One could say that since this past March, and maybe even before, we Cubans were already being called on at our jobs and schools as well as through political and mass organizations to participate in a military and civic parade set to take place in the historic Revolution Square in Havana.
The event to be commemorated on April 16 was the 50th anniversary of the victory over the Bay of Pigs invasion and the proclamation of the socialist character of the Cuban Revolution. These anniversaries in turn served to mark the beginning of the Sixth Congress of the Communist Party of Cuba.
I also understand that before the end of 2010, members of the armed forces were already practicing for the military parade because this required the coordination and discipline of the troops to achieve the precision needed for a parade of this magnitude. Such major events need an extended period of preparation; they can’t be improvised or unprepared because they wouldn’t meet their objectives.
As the world is caught in an economic and financial crisis that has not spared Cuba, this recently held party congress was organized solely and exclusively around addressing the problems of the island’s economy. However, only 15 days after the April 16 march, another march was held on May Day.
This was another mass action that required enormous resources for transporting of thousands of people to Revolution Square, providing security, organizing the activity, and maintaining ambulances, medical posts, food services and numbers of other significant safeguards necessary for the success of the event.
But I had to wonder: Is the country in any condition to undertake such events? Why are we having back-to-back marches if we’re being asked to conserve resources? I know that Cuba has to demonstrate to the world the popular support for the revolution in this battle to update our social-economic model, but it’s also necessary to think rationally.
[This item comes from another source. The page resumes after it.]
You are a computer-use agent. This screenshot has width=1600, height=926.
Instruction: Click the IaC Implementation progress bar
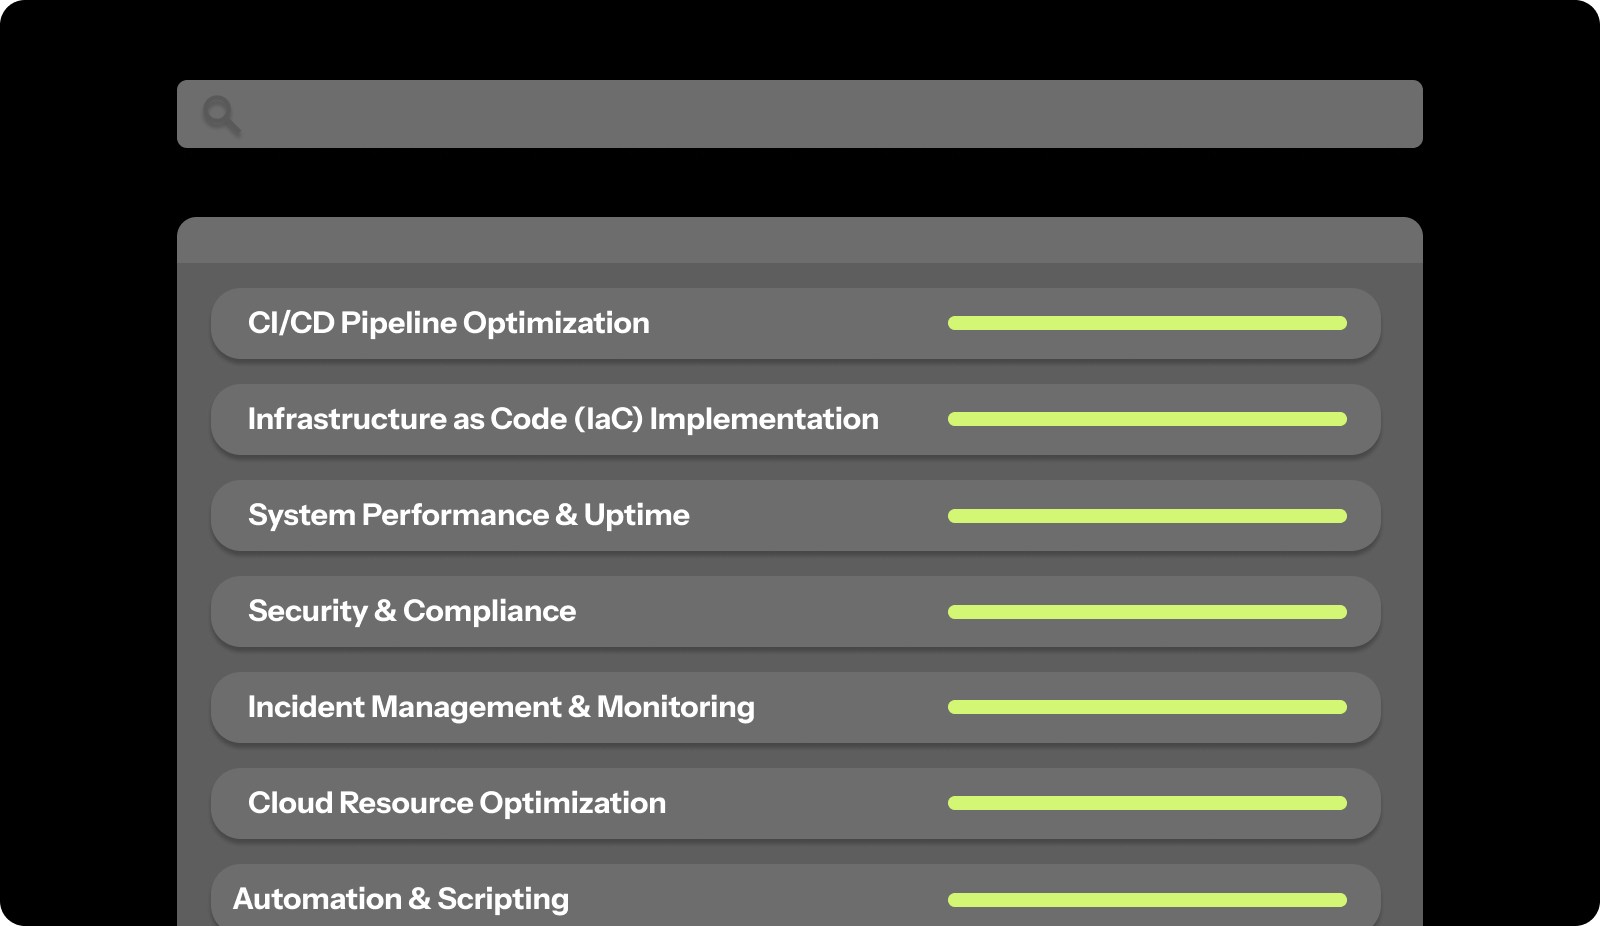[x=1147, y=419]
I don’t think that it’s by chance that we’re constantly bombarded by multiple media campaigns on resource conservation – ones calling on the public to use only those lights necessary at home and in the workplace, to not turn on the air conditioning while we work, to conserve water because of the drought and so many other measures forced on us by the increase in the price of gasoline.
But it’s completely contradictory what they’re asking of us. I’m conscious that these two calls to Revolution Square within fifteen days were politically necessary, but it’s also necessary that people think with their feet on the ground.
What comes to mind is a famous phrase by Maximo Gomez, who was born in the Dominican Republic but was one of the great leaders of our wars of independence. He said on one occasion that Cubans tend to either never quite achieve something or they go too far.
So how does our conservation effort stack up?